He looked at her imploringly, his eyes said: "Have pity on me! Don't say, 'it grates'! because if it does grate, I am miserable, I am done for!"
But the cantoress was much too busy and preoccupied with the dinner to sympathize and to understand how things stood with her husband, and went on:
"Of course it grates! Why shouldn't it? It deafens me. When you sing in the choir, I have to bear it, but when you begin by yourself—what?"
The cantor had grown as white as chalk, and only just managed to say:
"Grune, are you mad? What are you talking about?"

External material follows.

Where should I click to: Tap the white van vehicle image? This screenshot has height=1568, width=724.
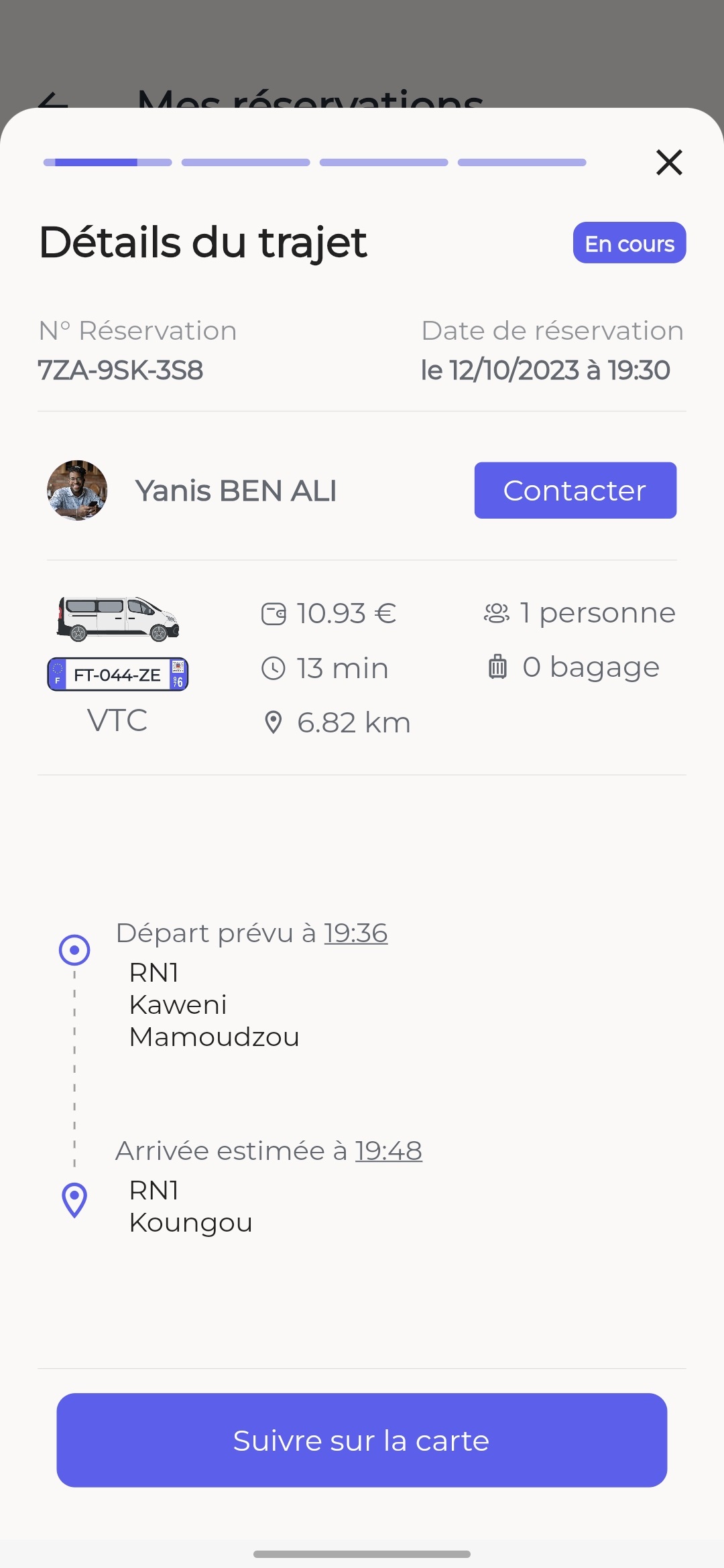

"What ails the man to-day!" exclaimed Grune, impatiently. "You've made a fool of yourself long enough! Go and wash your hands and come to dinner!"
The cantor felt no appetite, but he reflected that one must eat, if only as a remedy; not to eat would make matters worse, and he washed his hands.
He chanted the grace loud and cantor-like, glancing occasionally at his wife, to see if she noticed anything wrong; but this time she said nothing at all, and he was reassured. "It was my fancy—just my fancy!" he said to himself. "All nonsense! One doesn't lose one's voice so soon as all that!"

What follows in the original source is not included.